Delicate and thorny, the pension reform wanted by Emmanuel Macron should take place in 2023. Since the start of the school year, the government has been talking with various social partners about the legal retirement age, long careers, hardship or even the minimum retirement pension. For now, the contours of this upheaval remain very vague, and no one knows what the President of the Republic has in store for us.

As we recall in a previous article, the Minister of Labor Olivier Dussopt has however already indicated that the special regimes of the electricity and gas industries, the RATP and the Banque de France are likely to be affected by the reform. With our colleagues from Les Echos in mid-November, he also clarified that the regimes of the Paris Opera, sailors and the Comédie Française would, for their part, be ousted from the reform.

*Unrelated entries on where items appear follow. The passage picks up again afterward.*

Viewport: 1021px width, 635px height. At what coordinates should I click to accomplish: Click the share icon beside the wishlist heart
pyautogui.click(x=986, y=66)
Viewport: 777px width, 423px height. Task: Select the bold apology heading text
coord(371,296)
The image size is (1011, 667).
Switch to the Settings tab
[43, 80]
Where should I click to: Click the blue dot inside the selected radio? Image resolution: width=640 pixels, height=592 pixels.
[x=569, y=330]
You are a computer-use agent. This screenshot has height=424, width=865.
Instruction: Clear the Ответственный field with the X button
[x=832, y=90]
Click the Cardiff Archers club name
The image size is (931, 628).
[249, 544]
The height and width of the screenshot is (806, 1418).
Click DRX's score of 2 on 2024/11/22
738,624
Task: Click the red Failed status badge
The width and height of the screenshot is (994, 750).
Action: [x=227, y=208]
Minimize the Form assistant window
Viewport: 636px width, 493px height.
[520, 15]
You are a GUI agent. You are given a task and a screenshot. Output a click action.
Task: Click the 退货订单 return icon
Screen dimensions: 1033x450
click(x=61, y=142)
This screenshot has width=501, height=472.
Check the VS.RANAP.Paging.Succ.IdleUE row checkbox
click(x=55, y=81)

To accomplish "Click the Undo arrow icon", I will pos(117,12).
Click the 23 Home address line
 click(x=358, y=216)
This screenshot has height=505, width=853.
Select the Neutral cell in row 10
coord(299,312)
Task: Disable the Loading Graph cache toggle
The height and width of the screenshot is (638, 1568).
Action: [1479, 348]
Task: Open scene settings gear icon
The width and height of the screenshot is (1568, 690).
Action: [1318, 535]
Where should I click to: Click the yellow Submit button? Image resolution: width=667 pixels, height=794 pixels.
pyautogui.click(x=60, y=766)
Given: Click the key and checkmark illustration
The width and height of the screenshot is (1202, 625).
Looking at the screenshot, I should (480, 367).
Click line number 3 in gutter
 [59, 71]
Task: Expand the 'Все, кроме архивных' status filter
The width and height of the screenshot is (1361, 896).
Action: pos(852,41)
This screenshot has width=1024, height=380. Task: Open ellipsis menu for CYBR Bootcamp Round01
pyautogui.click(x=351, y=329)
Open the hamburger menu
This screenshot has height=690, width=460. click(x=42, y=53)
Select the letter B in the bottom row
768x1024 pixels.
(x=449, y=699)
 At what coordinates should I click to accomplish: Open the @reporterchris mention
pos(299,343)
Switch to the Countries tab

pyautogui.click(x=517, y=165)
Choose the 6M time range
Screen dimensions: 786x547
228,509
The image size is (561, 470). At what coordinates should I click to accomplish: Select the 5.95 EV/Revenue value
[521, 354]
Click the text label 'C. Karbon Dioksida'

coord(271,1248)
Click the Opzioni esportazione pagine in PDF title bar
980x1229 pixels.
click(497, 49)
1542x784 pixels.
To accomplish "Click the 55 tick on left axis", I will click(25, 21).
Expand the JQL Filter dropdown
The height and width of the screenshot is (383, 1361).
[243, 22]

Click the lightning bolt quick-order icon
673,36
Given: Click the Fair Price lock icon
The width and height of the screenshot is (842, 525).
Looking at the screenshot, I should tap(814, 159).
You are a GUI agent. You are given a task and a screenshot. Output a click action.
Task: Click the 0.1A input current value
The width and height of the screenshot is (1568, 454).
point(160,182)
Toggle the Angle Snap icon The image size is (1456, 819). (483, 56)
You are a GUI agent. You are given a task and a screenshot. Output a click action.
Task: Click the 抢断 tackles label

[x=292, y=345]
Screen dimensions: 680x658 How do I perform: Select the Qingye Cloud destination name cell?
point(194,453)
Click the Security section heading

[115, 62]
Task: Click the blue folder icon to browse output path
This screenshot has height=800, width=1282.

In addition, the Minister affirmed that a person having carried out a complete career would be entitled to a minimum pension of 1,100 euros per month. The goal? Take into account inflation and the revaluation of the Smic to get as close as possible to 85% of the net Smic. Thus, the government maintains a “sufficient gap” between the minimum old age which amounts to 953 euros for a single person and the minimum retirement to continue to “value the work”. Thus, the executive estimates that 25% of new beneficiaries should receive a higher pension.

For the pension reform, the month of December 2022 should prove decisive…

According to exclusive information from RTL, the government has chosen to set the new legal retirement age at 65, despite protests from the opposition. A decision which should be announced at the same time as the pension reform will be presented to the French in the coming weeks… But when exactly? While the media evokes a date between December 10 and 20, a few days before the end of the year celebrations, government spokesman Olivier Véran provided some details.

Tuesday, November 29, 2022, the government spokesman said that the executive and the social partners continued to consult on the issue… And that announcements would be made “by the end of the second week of December” .

On the other hand, he disputes the information circulating concerning the legal age of departure at 65: “There is no news in what came out this morning (…) There is no announcement to do, there will be announcements soon since by the end of the second week of December there will be a communication that will be made, which will prefigure the future pension reform bill”, articulated the former Minister of Solidarity and Health.